The open-borders GOP elites see enforcement not as an end in itself, but as a means to the same bad end they were trying to achieve earlier this summer: formally legalizing millions of law-breakers en masse. The “new” initiatives amount to promises to do the basic work they should have been doing years ago and which Congress and past administrations on both sides of the aisle should have implemented decades ago:

The proposals would raise civil fines on employers who hire undocumented immigrants by as much as 25 percent and overhaul temporary worker programs, according to a summary of the plans obtained by The Associated Press.

Homeland Security Secretary Michael Chertoff and Commerce Secretary Carlos Gutierrez planned to announce the changes in a news conference Friday.

A DHS spokesman on Thursday declined to comment because the announcement had not been made. The Commerce Department also declined to comment.

The administration also wants to expand the list of international gangs whose members are automatically denied admission to the U.S., reduce processing times for immigrant background checks, and install by the end of the year an exit system so the departure of foreigners from the country can be recorded at airports and seaports.

In addition, employers will face possible criminal sanctions if they don’t fire employees unable to clear up problems with their Social Security numbers.

The Homeland Security Department will ask states to voluntarily share their driver’s license photos and records with the agency for use in an employment verification system. The sharing is meant to help employers detect fraudulent licenses, according to the summary, which was provided by a congressional aide.

“Possible.” “Voluntarily.” For those who have followed the enforcement debate closely, those are big red flags.

While I certainly hope for the best, I recommend we all keep our expectations low and our fingers on speed-dial to ensure that this new plan is not just another in a long line of dog-and-pony shows.


More belated moves by DHS that will make you wonder: “Why are they only doing this just now:”

The U.S. Department of Homeland Security (DHS) announced today steps that will strengthen aviation security through uniform and consistent passenger prescreening against government watch lists.
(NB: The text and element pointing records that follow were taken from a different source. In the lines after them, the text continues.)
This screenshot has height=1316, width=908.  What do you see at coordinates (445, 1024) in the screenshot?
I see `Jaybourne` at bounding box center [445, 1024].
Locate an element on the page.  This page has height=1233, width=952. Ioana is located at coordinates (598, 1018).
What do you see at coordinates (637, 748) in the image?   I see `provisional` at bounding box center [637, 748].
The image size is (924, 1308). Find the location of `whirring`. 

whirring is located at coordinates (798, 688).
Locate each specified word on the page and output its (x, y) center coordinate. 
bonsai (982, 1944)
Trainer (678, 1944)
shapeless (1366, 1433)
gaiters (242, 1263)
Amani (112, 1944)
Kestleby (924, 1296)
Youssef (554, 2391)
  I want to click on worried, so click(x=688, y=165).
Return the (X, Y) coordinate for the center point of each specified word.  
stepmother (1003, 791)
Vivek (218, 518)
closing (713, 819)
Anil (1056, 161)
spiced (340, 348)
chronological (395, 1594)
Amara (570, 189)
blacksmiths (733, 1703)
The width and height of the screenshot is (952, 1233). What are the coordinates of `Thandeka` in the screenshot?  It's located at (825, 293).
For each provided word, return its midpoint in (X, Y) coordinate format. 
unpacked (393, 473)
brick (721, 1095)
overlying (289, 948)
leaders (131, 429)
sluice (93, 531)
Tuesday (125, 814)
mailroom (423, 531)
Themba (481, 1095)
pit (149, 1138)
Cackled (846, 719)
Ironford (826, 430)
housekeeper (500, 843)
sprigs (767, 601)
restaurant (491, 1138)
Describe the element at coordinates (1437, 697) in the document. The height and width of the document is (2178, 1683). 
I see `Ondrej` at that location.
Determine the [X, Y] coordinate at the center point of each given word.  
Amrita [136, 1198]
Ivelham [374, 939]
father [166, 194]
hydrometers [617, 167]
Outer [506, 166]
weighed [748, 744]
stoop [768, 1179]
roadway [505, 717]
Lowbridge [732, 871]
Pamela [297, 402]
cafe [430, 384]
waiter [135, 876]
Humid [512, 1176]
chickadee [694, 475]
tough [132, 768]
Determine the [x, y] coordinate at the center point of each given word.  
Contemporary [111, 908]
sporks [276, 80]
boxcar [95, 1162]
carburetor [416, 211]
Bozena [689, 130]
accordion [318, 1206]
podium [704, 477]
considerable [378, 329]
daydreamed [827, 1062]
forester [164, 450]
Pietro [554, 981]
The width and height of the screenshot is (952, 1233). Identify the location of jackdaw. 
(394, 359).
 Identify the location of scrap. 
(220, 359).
DHS is publishing two regulations which will initiate these changes: (1)Advance Passenger Information System (APIS) Predeparture Final Rule, which enables DHS to collect manifest information for international flights departing from or arriving in the United States prior to boarding; and (2) Secure Flight Notice of Proposed Rule Making (NPRM), which lays out DHS plans to assume watch list matching responsibilities from air carriers for domestic flights and align domestic and international passenger prescreening. Both programs carry out 9/11 Commission recommendations.

“Stopping known threats before they board an aircraft, whether domestically or internationally, is a critical security measure,” said Homeland Security Secretary Michael Chertoff. “This enables our frontline personnel to get key passenger information prior to boarding. This information will better identify individuals who may pose a known or suspected threat to aviation or national security. These programs will improve the passenger experience by establishing a more consistent vetting process and better resolution for misidentified passengers.”

Meanwhile, another one to file under Homeland Security, What Homeland Security?

Airport officials searched about a half-dozen airplanes at Charlotte- Douglas International Airport on Friday after a man bypassed security screening.
The Transportation Security Administration noticed the man had slipped past screeners shortly before 8 a.m., said spokesman John Allen. Officials shut down Concourse C to conduct a search, but were not immediately able to locate him.

Allen said officials are searching about a half-dozen planes, but 10 others left before officials were able to search the flights. He said those flights will be reverse-screened when they land.